Va detto che dopo la prima vaccinazione non sembra che ci siano stati grandi risultati, mentre dopo la seconda i risultati sono stati decisamente migliori in termini di generazione di anticorpi.

C’è un problema dovuto a quel 21% di eventi avversi seri (in “Figure 1. Systemic and Local Adverse Events.” partendo dal primo link).

Ci sarebbe poi quel problema sorto con quello studio fatto a Trieste che avrebbe individuato un dato “preoccupante” (metto tra virgolette perché parliamo di un tipico elemento dei virus influenzali, quindi niente di nuovo sotto il sole) nella durata limitata degli anticorpi. Pare infatti che questi durino non più di tre mesi.

Facciamo lo scenario da “Ma sei matto!”? Pronti!

Allora, facciamo che il vaccino lo sviluppiamo e lo mettiamo a disposizione. Ricordo che l’UE ha praticamente dato il lasciapassare a sperimentazioni light onde averlo il più presto possibile. A questo punto avremmo un vaccino che darebbe copertura al massimo per tre mesi, sempre che lo studio triestino trovi conferma, aprendo la porta ad una vaccinazione trimestrale. E dato che non penso vada a genio a molti di farsi siringare quattro volte l’anno potremmo implementare il microchip di ID2020 con tanto di meccanismo attivabile per la vaccinazione. Così non te ne accorgi e sei “salvo”.

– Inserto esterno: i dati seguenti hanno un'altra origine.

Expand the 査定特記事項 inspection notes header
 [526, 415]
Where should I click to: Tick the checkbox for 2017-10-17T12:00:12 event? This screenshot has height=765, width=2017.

Covid-19: Experts criticise claim that remdesivir cuts death rates

Passiamo al British Medical Journal.

Nel primo articolo (https://www.bmj.com/content/370/bmj.m2839) si parla dei dubbi espressi dagli esperti sullo studio fatto in casa da Gilead che osanna la propria creatura (Remdesivir) garantendo un 62% di guarigioni. Ricordo che parliamo dell’unico farmaco validato dall’OMS (e già qui a pensar male…) che ha un costo esorbitante (2.340 dollari) contro quelli decisamente inferiori dei farmaci che funzionano, a detta dei medici e degli esperti che operano sul campo, ma che non sono ancora stati ritenuti validi proprio dall’OMS (e di nuovo a pensar male…).

Covid-19: an opportunity to reduce unnecessary healthcare

Sempre sul BMJ troviamo un articolo controverso (https://www.bmj.com/content/370/bmj.m2752). Si propongono tagli al sistema sanitario britannico focalizzandosi sull’eliminazione del “non necessario”. Qui si apre un mondo. Certo però che parlare di tagli con una emergenza sanitaria appena passata lascia perplessi. Non dimentichiamo che in Gran Bretagna, come in Italia, di tagli al sistema sanitario pubblico ne sono stati fatti a bizzeffe negli ultimi decenni.

«Coronavirus disattivato dai raggi ultravioletti in pochi secondi»

Ultima nota per l’articolo del CorSera sui raggi ultravioletti: https://www.corriere.it/salute/malattie_infettive/20_luglio_15/coronavirus-disattivato-raggi-ultravioletti-pochissimi-secondi-f893b388-c698-11ea-a52c-6b2a448f1d2c_preview.shtml.

Molti lo avranno già dimenticato affogandolo nel frullato quotidiano di notizie, ma io ricordo quando i raggi ultravioletti insieme ai disinfettanti diedero la sponda ai media di regime per dipingere come un pirla il Presidente degli USA Trump. Ne avevo scritto per dimostrare come si possano manipolare le notizie e oggi troviamo conferma di quella mistificazione con la “scoperta” dell’utilità dei raggi ultravioletti che potrebbero essere utilizzati per gli ambienti chiusi.